Provided material
*** Begin section ***

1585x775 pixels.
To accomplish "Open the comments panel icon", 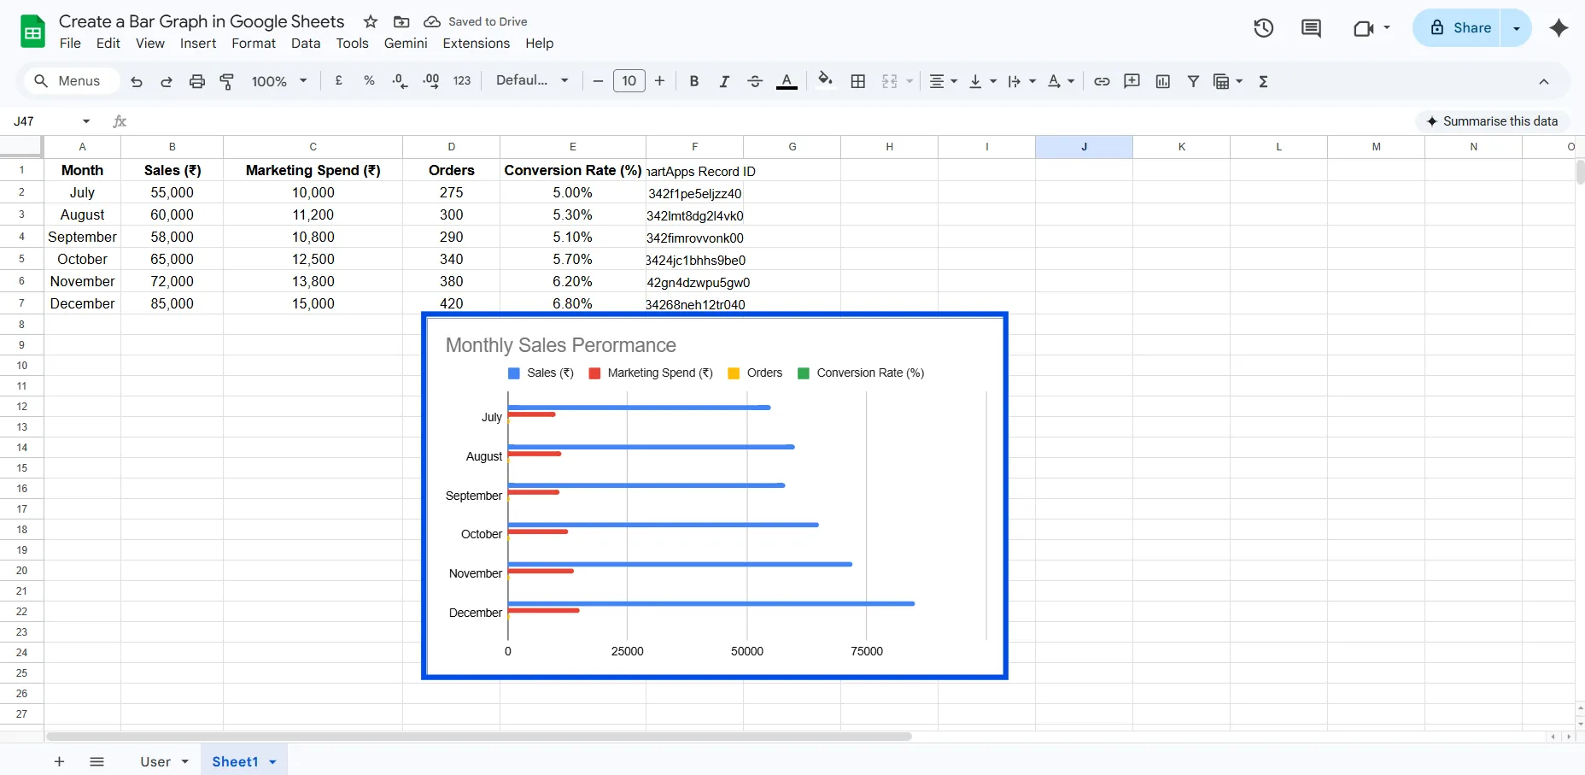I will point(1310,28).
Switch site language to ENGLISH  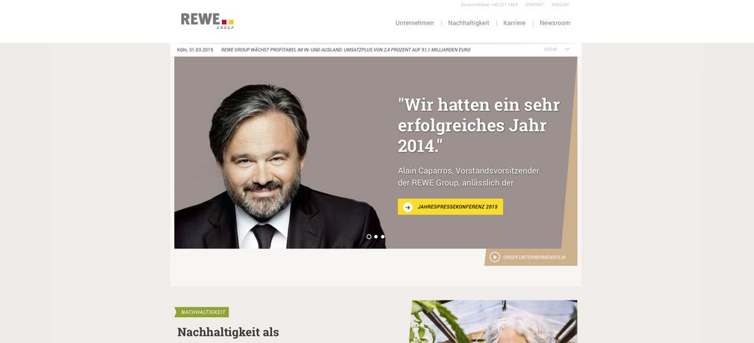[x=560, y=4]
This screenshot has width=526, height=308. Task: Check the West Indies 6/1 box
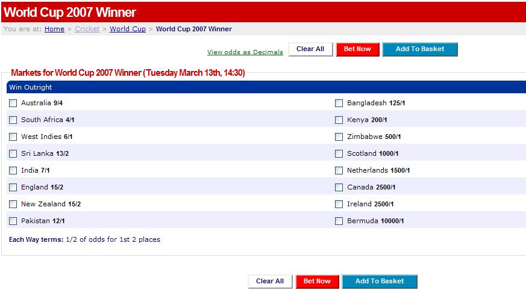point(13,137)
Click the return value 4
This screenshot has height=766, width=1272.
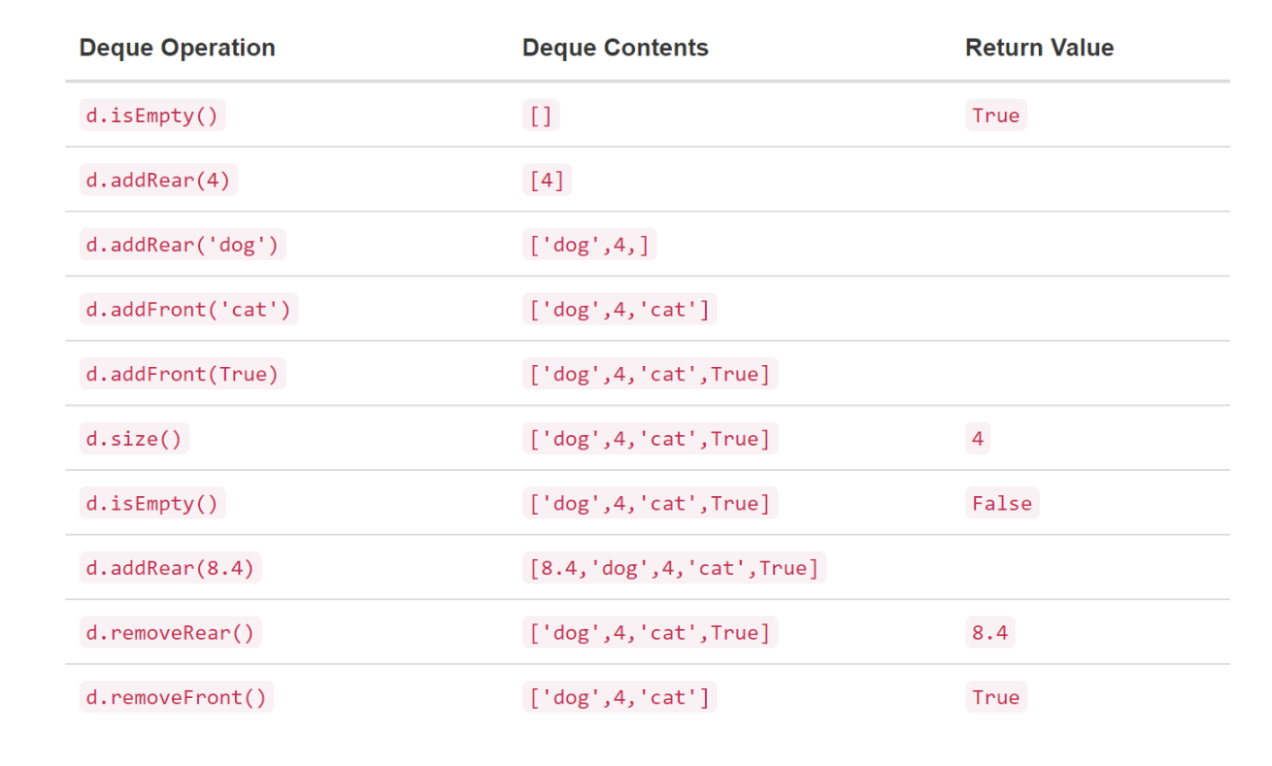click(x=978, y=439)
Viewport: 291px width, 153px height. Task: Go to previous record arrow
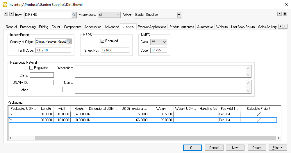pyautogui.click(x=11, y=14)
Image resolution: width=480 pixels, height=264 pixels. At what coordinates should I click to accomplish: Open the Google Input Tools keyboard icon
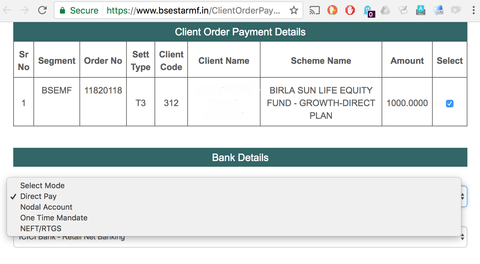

*** End section ***
*** Begin section ***

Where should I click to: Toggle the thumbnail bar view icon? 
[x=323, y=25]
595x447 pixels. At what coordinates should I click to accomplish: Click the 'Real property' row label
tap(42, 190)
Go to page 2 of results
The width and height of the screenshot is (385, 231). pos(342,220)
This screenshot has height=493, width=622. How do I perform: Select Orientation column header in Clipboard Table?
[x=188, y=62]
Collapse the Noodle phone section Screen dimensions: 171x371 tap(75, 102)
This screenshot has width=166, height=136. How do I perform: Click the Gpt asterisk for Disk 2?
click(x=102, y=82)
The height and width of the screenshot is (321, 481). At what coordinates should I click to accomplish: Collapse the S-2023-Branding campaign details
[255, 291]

*** End section ***
*** Begin section ***

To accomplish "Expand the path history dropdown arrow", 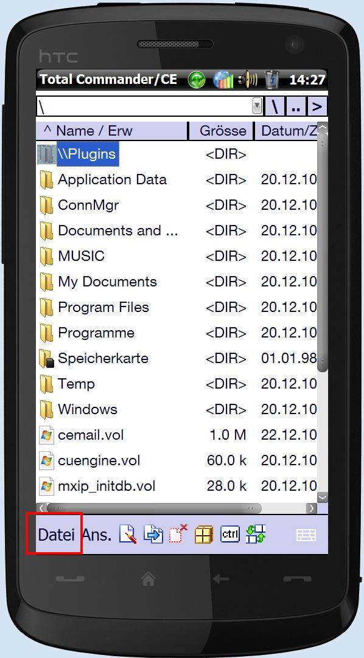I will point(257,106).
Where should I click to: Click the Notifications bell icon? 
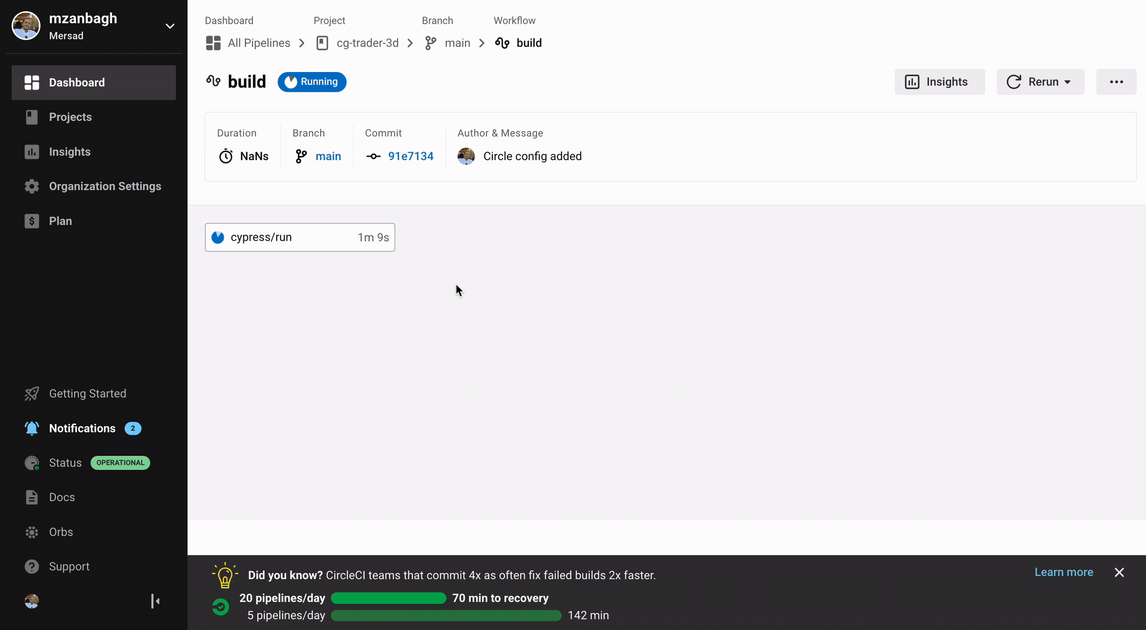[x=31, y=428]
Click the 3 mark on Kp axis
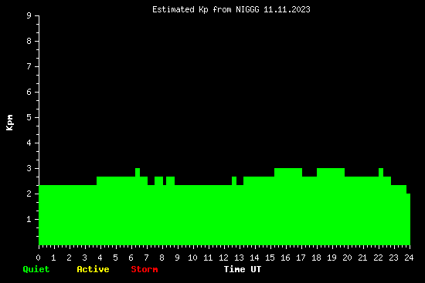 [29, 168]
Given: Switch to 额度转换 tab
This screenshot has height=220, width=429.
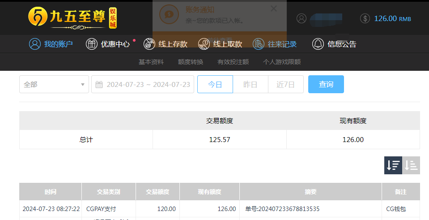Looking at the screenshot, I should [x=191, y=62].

*** End section ***

Beginning with the line that contains "Viewport: 291px width, 153px", write out the lines of the material above exactly, and end with the line that contains "Image resolution: width=480". Omit the pictures.

Viewport: 291px width, 153px height. Task: Go to previous record arrow
pyautogui.click(x=11, y=14)
Image resolution: width=480 pixels, height=264 pixels. At what coordinates should I click to accomplish: Open the Google Input Tools keyboard icon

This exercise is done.